This season, when it seems like half of the shows are at the end of dimly-lit cavernous spaces with uneven, rough-hewn flooring, it’s typical to arrive at a venue and blindly follow the strains of chattering editors off in the distance to find your seat. It is far less usual to follow a thumping bass line to the backstage area, which is what we did upon arriving at Altuzarra at 6:15pm to shoot their pre-show prep. The culprit? Hairstylist Paul Hanlon, with his hands full (literally) of the models’ manes. He was dancing as he worked.
“Oh they’re just some CDs I bought in Ibiza—house music,” he said, shimmying and bopping around to the beat, “to get some energy backstage. It’s the end of the day, we need to pick it up back here. I’m sick of just hearing hair dryers.”
As for the beauty look, “There’s a lot going on with the clothes,” Hanlon said. “It’s very detailed with a lot of embellishments, and there’s high collars, so I liked the idea of a very small head. We didn’t want to distract from the clothes, but we didn’t want to just do a bun because that was too balletic, too easy.
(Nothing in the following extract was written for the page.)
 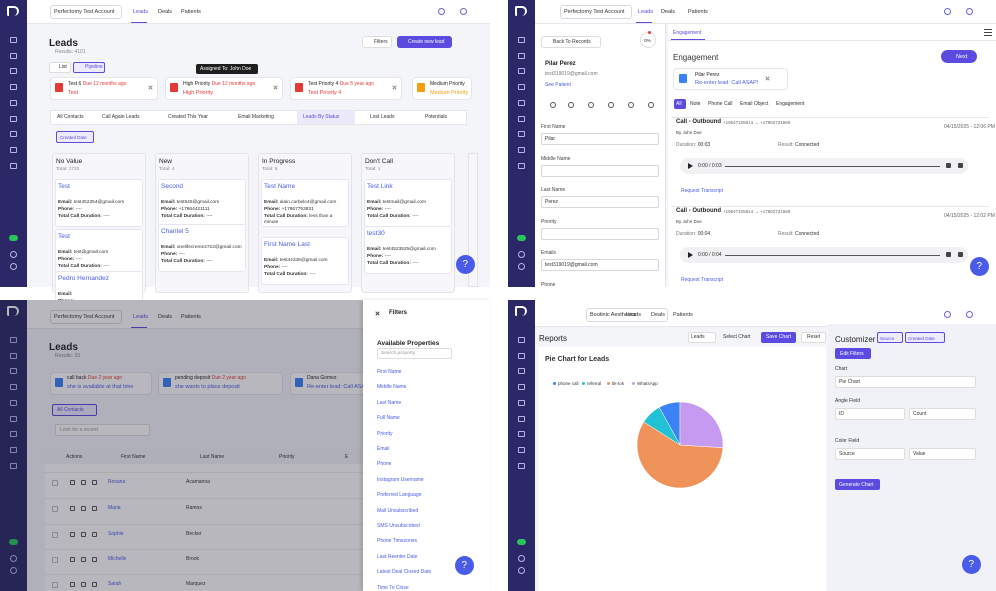 What do you see at coordinates (790, 104) in the screenshot?
I see `filter-tab: Engagement` at bounding box center [790, 104].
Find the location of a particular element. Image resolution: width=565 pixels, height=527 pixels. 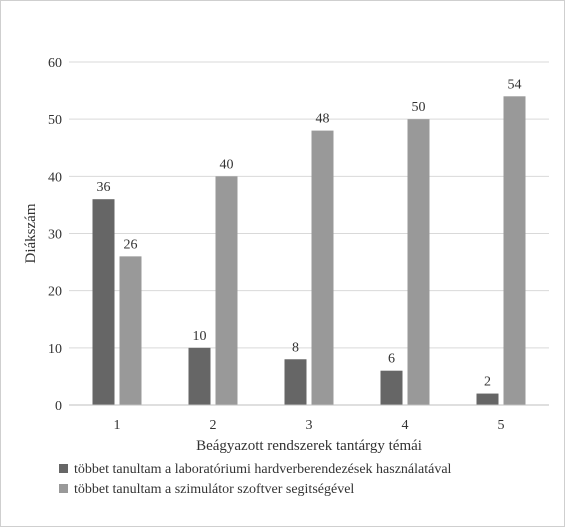

data-label-series2-cat4: 50 is located at coordinates (419, 108).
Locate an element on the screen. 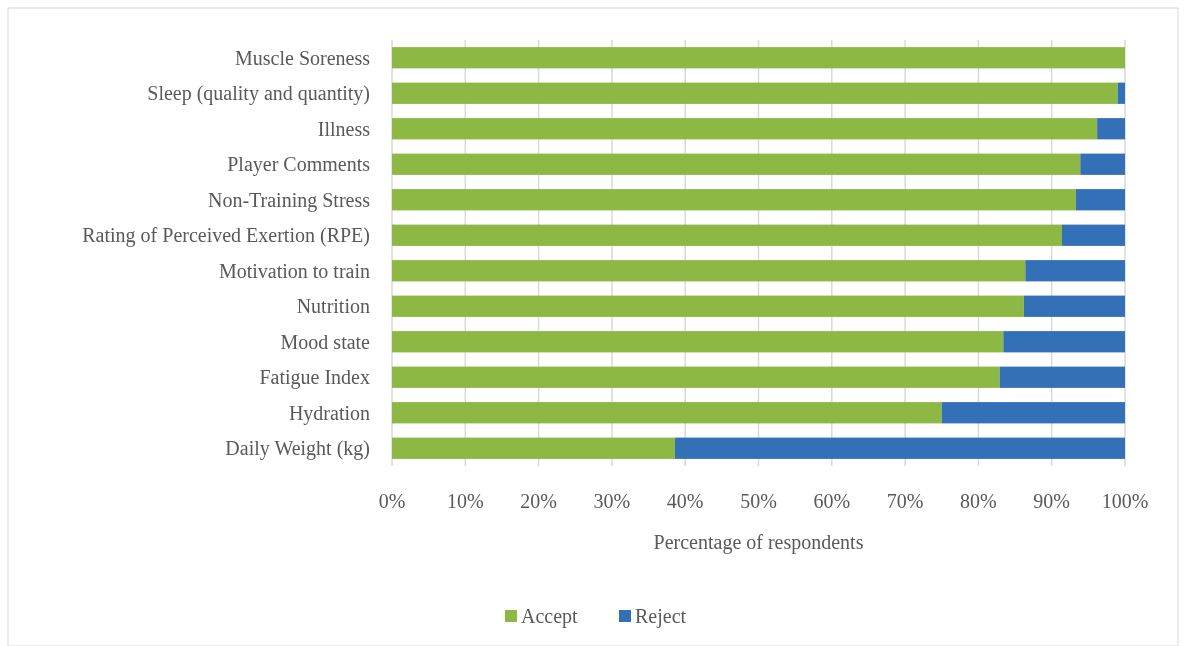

We wanted to do something that was a little bit more ‘chic French woman,’ an educated-looking woman, aristocratic. I thought a lot about Helmut Newton pictures, of a very strong, confident woman. There’s an equestrian reference, too; the chignon is wrapped sort of like a horse’s tail, and there's something a little bit Japanese, as well, a samurai thing. It’s very simple, very considered, like an old Yves Saint Laurent woman. If we had anything else, too much texture, it would look like a mess—with all the high collars, it would just get in the way of the clothes.”
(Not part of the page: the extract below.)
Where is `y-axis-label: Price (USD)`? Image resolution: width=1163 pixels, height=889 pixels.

Speaking of Monsieur Saint Laurent, Nadja Bender [pictured] was rocking a vintage leopard-print dress that looked straight out of YSL’s late-'70s collections. The Danish model seemed every inch the Helmut Newton powerhouse Hanlon had been channeling. When we saw her eyes, accented with a swath of thick royal blue liner at the lash line (similar to the azure mascara Jeanine Lobell used at Stella McCartney for fall, and again for resort), we grabbed her for a few snaps. Then, we chased down Altuzarra's makeup man Tom Pecheux for the details. “By playing with color, you add dimension to the eye, to what you can’t see. If you have a black diamond, you see the cut of it, but that’s all. If you have a white diamond, you see the cut and you can jump in it—there’s dimension to it. Adding the color brightens up the eye, makes it lighter. I chose the royal blue, the Technakohl liner in Auto-de-blu, and then used the Ron Ron Ron shadow from the Archie Comics quad [slated for release in Spring 2013!], this gorgeous blue. It makes the eyes pop, I find it super chic. This season, the designers all want very minimal makeup: a color, but a washed-out color, and to me this blue looks almost like a wiped-out black. I like the little touch of it, it’s not aggressive or tense, but it adds a lot.” No kidding.